Prompt: Please set down only the lines below starting with the line with "You are a GUI" and going on through the line with "Click the Internet", verbatim and without pictures.

Extracted material section start

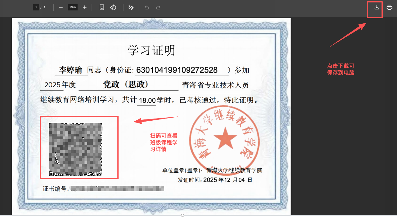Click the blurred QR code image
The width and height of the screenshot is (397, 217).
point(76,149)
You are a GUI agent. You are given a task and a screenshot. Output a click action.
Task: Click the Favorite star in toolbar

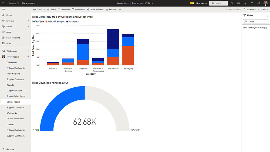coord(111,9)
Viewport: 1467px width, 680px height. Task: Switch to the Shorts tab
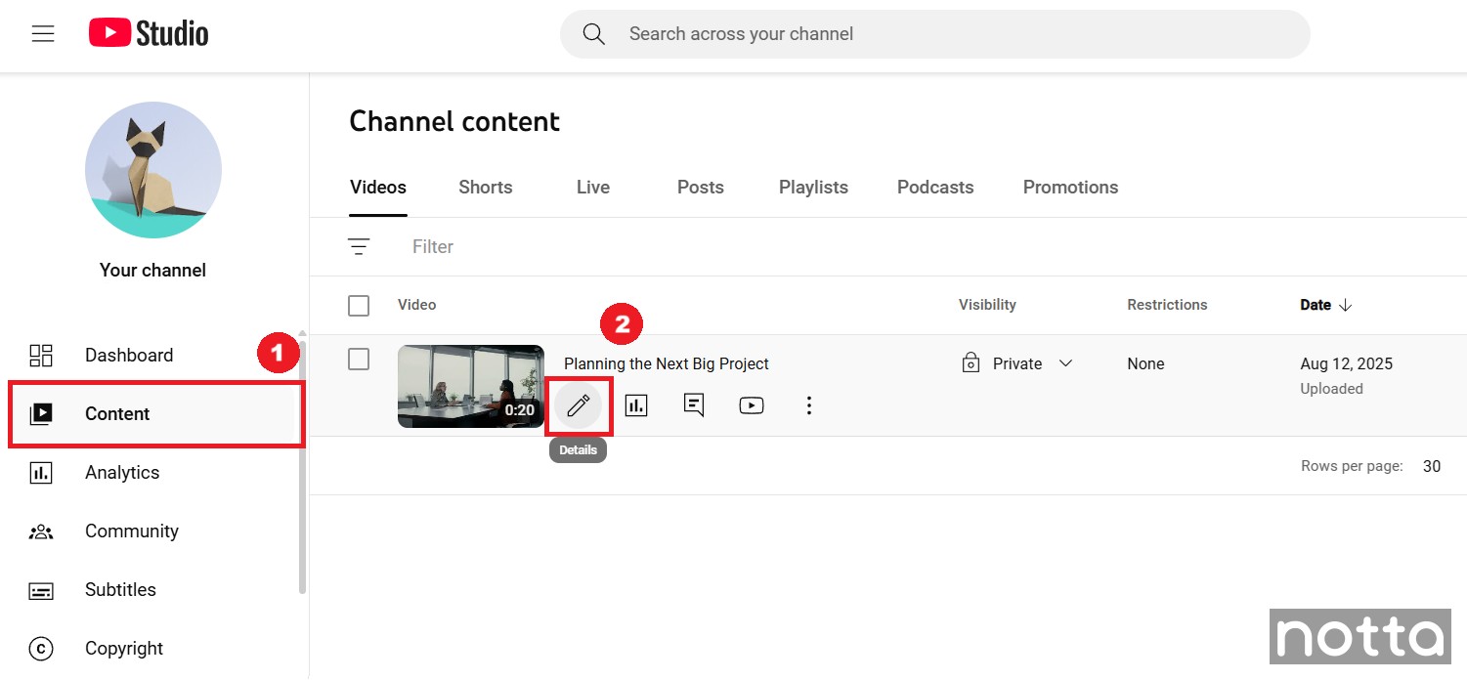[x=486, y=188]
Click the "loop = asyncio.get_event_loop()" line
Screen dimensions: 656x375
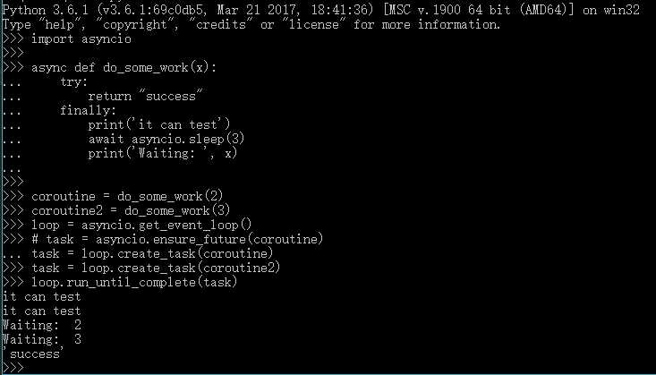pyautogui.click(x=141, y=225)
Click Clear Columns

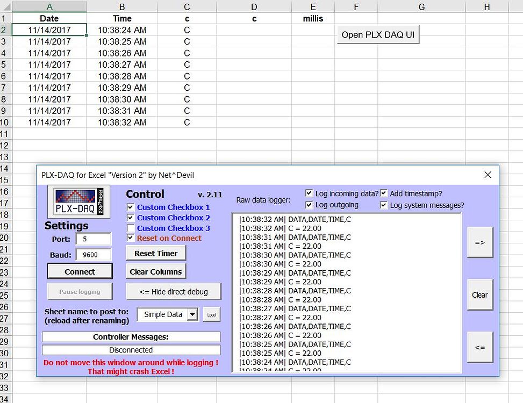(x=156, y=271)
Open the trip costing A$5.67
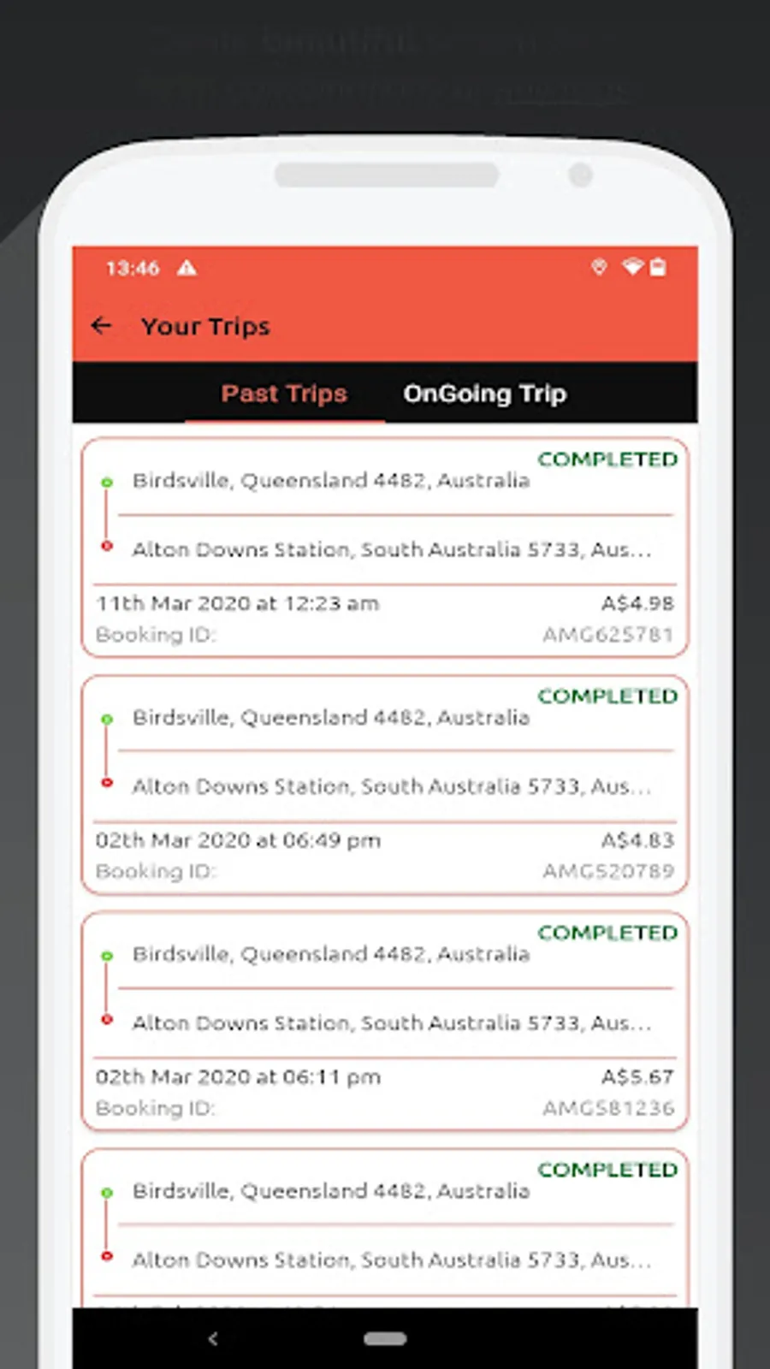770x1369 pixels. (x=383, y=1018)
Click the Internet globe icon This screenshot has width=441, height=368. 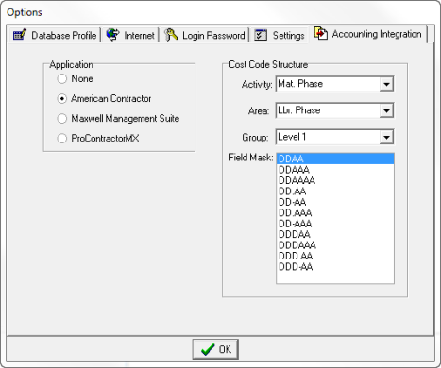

Extracted material section end
Extracted material section start

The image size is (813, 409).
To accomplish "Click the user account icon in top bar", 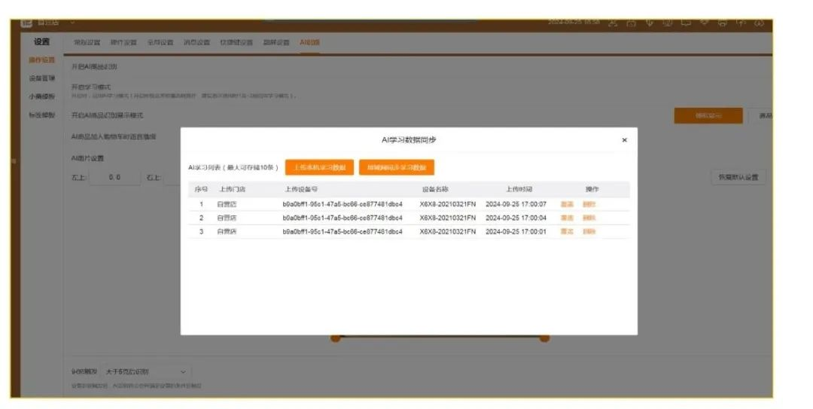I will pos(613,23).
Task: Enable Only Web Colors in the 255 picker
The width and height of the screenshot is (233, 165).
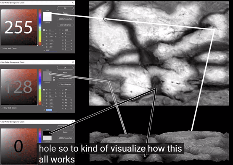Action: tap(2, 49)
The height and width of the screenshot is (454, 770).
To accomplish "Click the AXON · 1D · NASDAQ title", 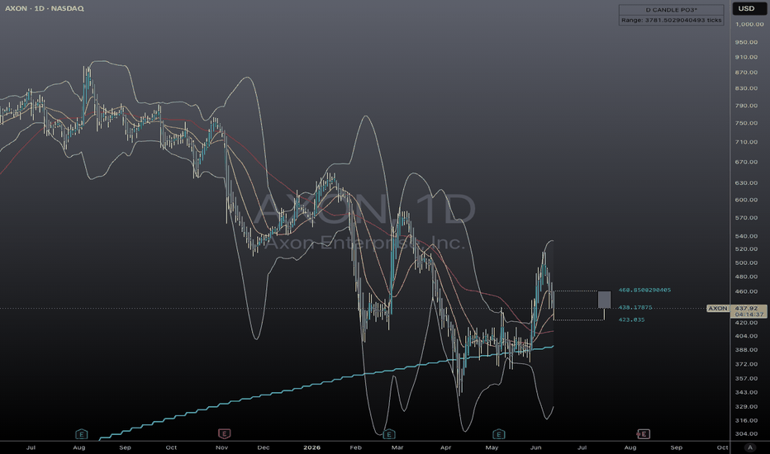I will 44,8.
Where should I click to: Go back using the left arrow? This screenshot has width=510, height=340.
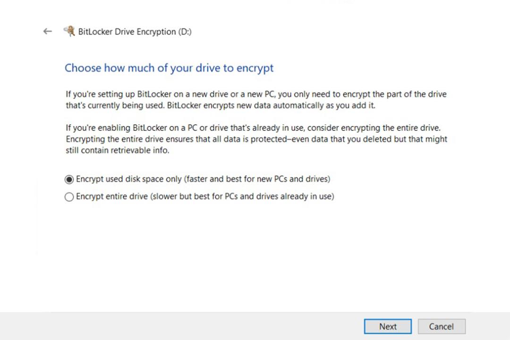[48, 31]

Extracted material section end
Extracted material section start

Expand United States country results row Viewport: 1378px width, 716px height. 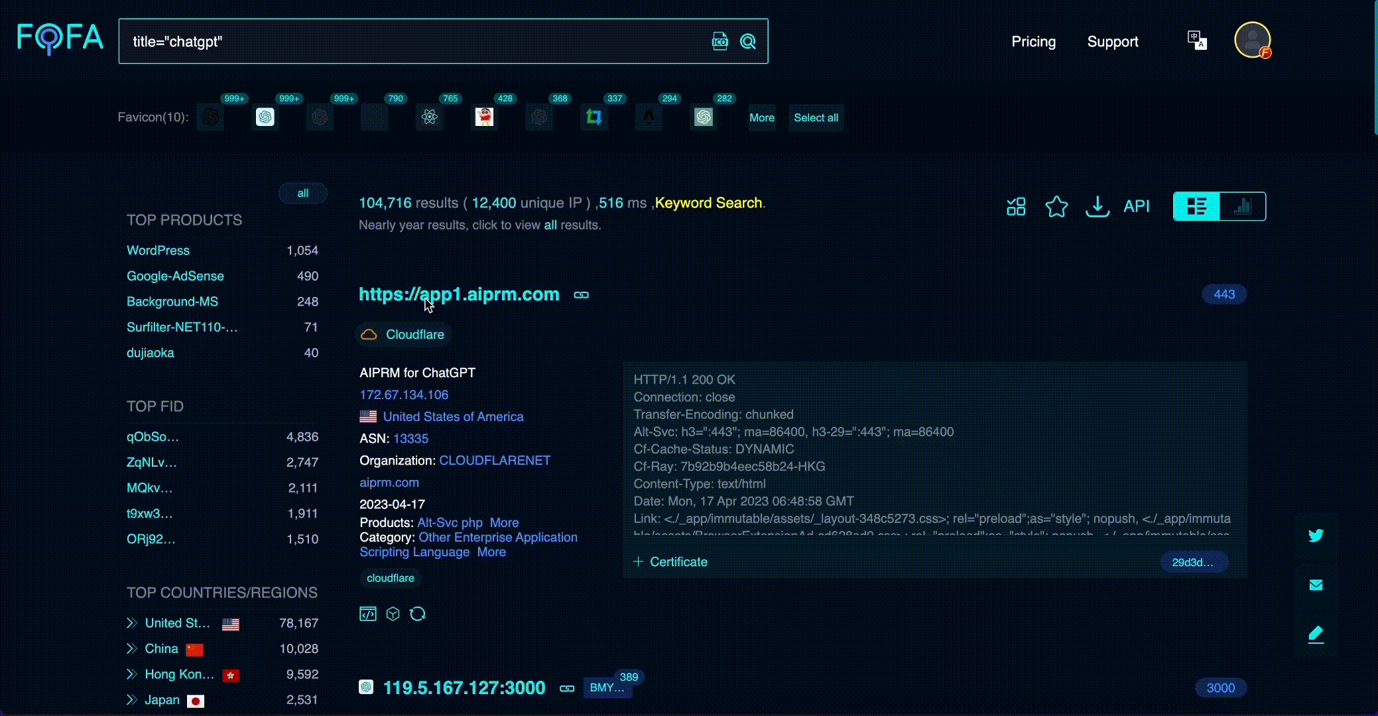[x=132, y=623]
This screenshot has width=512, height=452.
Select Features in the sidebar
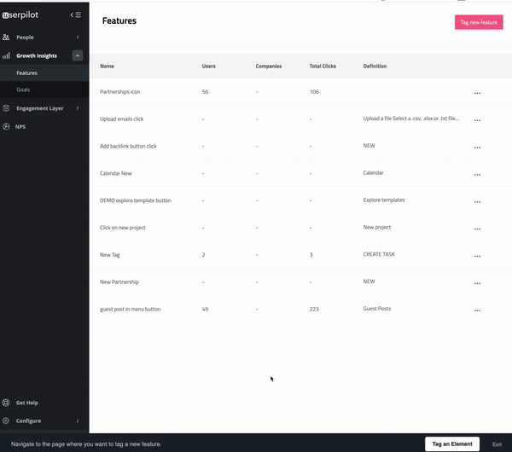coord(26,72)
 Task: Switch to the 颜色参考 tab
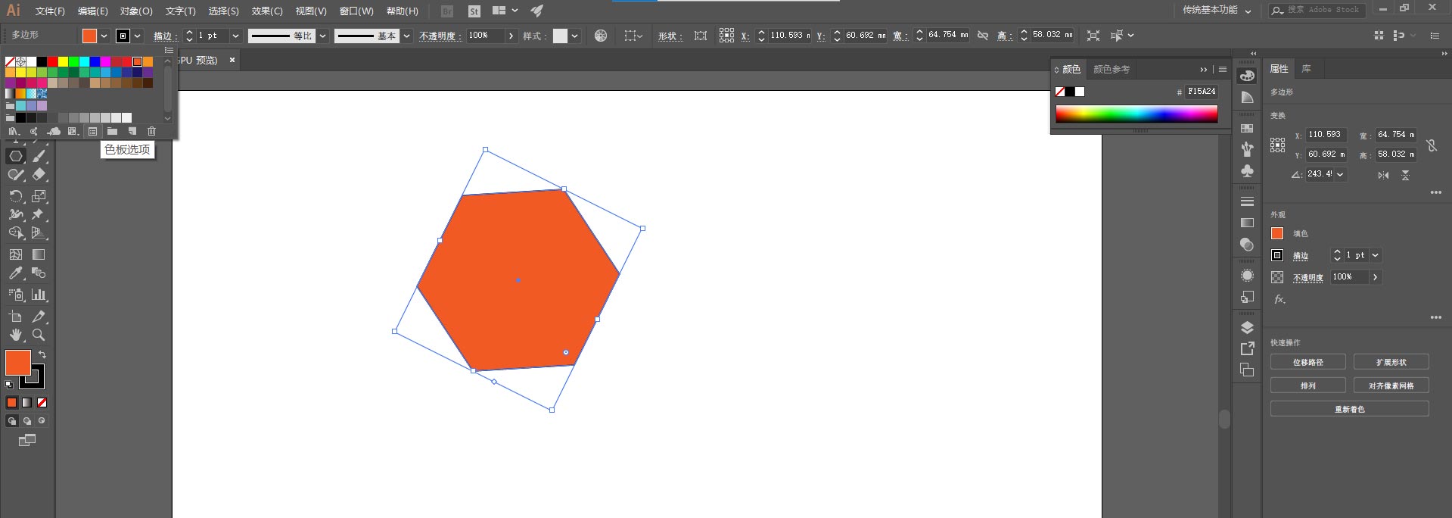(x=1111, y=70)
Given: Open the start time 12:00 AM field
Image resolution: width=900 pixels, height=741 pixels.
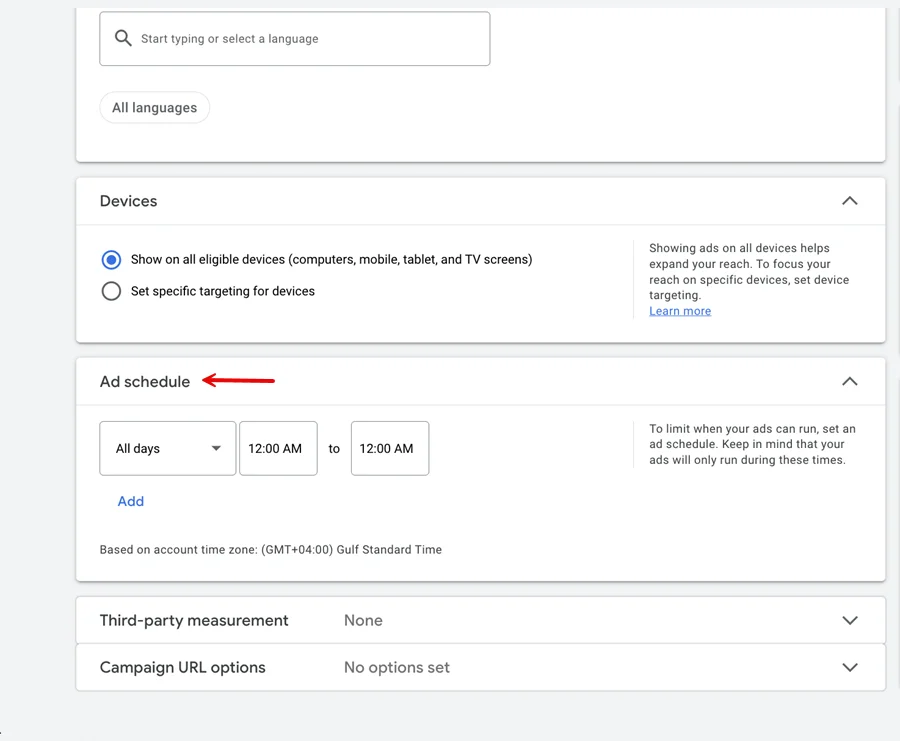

Extracted material section end

Result:
You are a GUI agent. You are given a task and a screenshot. Output a click action.
Task: Click the Favorite star in toolbar

coord(111,9)
Viewport: 1467px width, 680px height. Task: Switch to the Shorts tab
[x=486, y=188]
Click the "loop = asyncio.get_event_loop()" line
Screen dimensions: 656x375
pyautogui.click(x=141, y=225)
Click Clear Columns

(x=156, y=271)
Open the trip costing A$5.67
770x1369 pixels. (x=383, y=1018)
Click the Internet globe icon This screenshot has width=441, height=368. 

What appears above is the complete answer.